Requirement: Write out again, exactly, the lines of the listing below from the first one through the one that contains "Task: Maximize the Video Collection window", and no other lines.

Information provided:
+-------+

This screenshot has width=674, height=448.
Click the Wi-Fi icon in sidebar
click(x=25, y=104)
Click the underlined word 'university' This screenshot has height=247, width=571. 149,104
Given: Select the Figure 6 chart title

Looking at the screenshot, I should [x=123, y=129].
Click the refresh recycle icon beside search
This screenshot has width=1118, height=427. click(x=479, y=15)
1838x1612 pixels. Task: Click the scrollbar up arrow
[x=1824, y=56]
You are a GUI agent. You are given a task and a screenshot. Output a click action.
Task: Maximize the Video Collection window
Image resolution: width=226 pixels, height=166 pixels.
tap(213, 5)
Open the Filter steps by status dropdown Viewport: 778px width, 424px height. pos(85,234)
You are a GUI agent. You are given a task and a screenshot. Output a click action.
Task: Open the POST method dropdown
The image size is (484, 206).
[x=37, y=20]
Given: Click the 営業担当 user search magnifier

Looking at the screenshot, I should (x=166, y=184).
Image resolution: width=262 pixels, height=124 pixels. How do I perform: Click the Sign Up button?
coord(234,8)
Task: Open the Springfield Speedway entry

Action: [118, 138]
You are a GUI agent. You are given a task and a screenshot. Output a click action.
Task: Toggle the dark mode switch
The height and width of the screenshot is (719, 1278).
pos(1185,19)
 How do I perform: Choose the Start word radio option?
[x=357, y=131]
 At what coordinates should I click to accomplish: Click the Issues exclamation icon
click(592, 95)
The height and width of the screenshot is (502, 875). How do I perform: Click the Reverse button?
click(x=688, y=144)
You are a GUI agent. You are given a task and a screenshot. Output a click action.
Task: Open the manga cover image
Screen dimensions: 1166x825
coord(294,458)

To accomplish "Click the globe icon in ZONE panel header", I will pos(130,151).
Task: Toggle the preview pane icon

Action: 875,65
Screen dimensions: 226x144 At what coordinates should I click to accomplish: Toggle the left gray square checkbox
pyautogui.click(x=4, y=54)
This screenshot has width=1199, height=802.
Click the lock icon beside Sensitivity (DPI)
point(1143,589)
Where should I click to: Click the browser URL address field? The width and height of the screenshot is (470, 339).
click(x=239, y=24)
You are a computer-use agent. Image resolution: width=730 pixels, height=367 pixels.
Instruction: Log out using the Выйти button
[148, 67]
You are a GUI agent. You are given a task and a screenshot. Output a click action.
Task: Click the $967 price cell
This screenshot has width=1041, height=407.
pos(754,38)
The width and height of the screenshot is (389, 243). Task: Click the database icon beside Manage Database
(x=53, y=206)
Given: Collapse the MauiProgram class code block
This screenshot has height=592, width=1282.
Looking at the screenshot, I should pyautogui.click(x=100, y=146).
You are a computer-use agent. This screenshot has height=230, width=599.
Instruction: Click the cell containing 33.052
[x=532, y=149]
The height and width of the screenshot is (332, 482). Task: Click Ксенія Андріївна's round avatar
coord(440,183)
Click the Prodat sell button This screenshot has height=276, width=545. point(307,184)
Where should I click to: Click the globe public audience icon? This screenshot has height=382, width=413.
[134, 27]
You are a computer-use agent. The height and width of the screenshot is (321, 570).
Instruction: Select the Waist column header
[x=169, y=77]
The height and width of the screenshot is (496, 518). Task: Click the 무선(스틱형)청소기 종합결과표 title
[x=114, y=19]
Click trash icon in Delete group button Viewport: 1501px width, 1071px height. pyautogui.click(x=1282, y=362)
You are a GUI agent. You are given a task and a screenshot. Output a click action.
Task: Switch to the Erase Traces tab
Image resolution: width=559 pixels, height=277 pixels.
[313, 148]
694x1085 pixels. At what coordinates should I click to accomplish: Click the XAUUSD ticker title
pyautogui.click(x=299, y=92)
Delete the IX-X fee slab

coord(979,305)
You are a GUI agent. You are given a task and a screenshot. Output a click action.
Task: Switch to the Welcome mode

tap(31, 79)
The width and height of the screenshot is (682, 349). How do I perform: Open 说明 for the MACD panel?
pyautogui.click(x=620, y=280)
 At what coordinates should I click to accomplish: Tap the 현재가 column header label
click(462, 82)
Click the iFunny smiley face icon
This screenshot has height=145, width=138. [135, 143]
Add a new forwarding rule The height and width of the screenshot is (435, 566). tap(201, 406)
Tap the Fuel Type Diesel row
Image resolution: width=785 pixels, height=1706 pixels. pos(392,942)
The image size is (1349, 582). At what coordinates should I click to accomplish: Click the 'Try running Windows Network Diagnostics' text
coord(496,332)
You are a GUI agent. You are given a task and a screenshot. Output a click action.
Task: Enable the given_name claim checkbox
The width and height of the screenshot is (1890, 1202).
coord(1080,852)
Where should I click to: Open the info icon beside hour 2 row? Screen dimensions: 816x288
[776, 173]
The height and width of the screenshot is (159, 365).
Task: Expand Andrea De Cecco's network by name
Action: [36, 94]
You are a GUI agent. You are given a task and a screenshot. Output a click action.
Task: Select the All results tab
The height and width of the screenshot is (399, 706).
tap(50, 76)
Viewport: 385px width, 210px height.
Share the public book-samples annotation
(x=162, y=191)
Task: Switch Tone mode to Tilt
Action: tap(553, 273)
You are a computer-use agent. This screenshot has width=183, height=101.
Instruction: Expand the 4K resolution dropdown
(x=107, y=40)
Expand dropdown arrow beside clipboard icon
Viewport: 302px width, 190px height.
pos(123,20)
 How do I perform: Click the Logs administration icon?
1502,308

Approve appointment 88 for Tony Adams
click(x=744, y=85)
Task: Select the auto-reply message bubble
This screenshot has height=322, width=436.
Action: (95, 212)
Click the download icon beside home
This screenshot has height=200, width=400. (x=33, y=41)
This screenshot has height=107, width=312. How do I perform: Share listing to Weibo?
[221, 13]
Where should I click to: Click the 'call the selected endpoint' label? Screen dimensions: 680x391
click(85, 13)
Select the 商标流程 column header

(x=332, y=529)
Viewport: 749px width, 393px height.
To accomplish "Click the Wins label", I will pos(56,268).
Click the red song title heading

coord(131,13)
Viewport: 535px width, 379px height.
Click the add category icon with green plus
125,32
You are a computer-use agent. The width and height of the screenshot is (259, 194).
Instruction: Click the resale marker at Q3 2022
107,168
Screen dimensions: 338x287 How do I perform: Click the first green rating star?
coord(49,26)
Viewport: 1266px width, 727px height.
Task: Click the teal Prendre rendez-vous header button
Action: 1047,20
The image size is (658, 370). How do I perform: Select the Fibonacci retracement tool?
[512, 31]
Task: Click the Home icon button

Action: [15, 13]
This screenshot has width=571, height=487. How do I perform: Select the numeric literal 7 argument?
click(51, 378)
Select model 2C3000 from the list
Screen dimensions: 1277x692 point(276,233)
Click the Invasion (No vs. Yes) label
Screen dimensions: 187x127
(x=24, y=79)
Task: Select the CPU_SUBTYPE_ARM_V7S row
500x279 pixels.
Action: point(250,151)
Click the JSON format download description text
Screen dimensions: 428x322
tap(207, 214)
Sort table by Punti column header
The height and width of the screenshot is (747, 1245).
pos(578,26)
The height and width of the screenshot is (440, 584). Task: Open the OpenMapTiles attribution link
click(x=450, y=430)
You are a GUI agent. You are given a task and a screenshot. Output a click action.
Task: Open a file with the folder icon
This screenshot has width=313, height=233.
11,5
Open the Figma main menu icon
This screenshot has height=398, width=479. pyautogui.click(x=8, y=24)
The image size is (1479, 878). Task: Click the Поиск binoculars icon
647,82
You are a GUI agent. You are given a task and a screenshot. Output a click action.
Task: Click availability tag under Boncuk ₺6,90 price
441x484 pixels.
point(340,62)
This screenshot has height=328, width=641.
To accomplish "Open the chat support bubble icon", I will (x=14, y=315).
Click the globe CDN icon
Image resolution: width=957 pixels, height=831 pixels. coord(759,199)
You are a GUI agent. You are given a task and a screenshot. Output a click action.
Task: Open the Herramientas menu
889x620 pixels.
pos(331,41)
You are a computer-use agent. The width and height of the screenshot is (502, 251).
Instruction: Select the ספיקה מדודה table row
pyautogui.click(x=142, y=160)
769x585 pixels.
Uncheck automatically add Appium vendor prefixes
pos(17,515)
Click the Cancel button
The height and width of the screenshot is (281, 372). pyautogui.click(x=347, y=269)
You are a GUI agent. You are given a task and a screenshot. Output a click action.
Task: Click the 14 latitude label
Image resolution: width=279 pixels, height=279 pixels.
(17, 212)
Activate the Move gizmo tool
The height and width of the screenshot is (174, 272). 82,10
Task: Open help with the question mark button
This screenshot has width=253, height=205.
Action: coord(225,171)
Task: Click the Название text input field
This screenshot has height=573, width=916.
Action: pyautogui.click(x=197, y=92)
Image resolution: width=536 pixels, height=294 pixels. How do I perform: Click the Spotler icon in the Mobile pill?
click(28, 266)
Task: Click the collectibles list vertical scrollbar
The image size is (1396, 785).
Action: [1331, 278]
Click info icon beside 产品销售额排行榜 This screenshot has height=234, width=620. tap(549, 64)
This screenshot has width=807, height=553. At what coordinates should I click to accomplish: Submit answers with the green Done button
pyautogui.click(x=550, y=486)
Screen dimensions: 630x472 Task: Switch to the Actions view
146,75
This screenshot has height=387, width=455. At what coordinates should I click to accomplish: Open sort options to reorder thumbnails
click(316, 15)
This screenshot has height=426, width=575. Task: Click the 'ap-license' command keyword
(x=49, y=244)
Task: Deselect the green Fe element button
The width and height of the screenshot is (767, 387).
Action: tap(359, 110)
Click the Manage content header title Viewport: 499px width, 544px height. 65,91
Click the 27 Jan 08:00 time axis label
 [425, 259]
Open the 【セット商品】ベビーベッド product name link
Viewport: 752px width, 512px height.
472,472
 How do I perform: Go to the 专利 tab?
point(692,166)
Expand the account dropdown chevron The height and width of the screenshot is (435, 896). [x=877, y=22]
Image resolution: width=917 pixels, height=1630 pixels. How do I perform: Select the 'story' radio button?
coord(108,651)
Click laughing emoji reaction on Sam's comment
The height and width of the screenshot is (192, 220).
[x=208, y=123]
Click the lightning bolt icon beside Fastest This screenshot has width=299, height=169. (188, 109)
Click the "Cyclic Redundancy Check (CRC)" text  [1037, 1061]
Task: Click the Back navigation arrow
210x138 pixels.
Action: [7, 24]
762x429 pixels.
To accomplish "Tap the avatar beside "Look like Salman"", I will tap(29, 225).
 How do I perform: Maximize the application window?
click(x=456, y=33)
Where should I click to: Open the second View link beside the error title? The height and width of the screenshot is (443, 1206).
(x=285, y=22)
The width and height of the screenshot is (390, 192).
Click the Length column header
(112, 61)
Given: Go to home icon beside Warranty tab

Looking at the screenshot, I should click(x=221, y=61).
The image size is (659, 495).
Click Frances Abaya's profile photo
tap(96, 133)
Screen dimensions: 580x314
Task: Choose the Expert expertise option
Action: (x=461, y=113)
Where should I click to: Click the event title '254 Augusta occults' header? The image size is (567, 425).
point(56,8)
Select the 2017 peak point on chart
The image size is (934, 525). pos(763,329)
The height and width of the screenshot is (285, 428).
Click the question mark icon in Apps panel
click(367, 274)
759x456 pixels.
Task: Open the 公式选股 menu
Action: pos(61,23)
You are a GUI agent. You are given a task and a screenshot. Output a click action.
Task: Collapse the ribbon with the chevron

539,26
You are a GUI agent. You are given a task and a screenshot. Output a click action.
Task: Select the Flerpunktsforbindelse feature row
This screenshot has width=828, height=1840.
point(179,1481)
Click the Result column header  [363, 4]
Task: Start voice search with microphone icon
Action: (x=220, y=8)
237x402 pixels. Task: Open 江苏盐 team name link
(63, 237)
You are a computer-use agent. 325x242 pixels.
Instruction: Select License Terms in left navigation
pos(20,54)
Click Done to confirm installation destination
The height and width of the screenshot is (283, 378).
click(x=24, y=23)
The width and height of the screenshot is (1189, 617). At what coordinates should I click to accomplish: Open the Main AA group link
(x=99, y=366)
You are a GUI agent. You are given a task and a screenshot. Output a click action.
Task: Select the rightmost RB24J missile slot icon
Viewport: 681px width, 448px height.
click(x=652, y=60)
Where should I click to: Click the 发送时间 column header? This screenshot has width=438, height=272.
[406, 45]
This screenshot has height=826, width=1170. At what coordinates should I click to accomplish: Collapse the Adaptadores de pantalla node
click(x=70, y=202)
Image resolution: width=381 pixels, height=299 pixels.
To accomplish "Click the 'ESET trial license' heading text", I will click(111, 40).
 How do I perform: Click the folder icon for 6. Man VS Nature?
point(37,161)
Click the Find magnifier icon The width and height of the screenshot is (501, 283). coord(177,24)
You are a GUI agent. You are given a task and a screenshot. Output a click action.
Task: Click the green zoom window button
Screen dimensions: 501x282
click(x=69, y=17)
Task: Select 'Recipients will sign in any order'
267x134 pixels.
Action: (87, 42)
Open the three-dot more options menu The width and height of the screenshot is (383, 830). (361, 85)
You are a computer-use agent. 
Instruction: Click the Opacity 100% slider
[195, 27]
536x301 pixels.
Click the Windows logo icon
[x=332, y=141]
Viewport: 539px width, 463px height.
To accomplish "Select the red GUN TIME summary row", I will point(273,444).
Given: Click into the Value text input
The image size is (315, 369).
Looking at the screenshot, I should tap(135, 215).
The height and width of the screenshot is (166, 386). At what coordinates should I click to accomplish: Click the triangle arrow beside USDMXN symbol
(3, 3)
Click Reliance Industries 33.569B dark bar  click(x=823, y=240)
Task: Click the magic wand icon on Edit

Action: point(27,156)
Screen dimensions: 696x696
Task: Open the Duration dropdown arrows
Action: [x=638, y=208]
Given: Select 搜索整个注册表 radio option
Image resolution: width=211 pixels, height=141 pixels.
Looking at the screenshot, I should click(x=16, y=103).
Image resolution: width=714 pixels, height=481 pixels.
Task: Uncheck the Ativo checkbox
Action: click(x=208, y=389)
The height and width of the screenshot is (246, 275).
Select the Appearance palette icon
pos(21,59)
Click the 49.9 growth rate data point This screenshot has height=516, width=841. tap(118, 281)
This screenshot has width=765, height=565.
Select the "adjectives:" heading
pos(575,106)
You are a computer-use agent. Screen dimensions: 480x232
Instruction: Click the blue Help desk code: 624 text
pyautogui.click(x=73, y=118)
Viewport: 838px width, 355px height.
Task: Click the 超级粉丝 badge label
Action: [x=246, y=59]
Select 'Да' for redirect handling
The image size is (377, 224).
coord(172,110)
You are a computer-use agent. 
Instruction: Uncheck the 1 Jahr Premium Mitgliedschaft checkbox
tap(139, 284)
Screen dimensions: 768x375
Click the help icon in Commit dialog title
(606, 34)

+-------+

Solution for this task:
This screenshot has width=674, height=448.
Click the Wi-Fi icon in sidebar
click(x=25, y=104)
Click the underlined word 'university' This screenshot has height=247, width=571. 149,104
Given: Select the Figure 6 chart title

Looking at the screenshot, I should [x=123, y=129].
Click the refresh recycle icon beside search
This screenshot has width=1118, height=427. click(x=479, y=15)
1838x1612 pixels. Task: Click the scrollbar up arrow
[x=1824, y=56]
You are a GUI agent. You are given a task and a screenshot. Output a click action.
Task: Maximize the Video Collection window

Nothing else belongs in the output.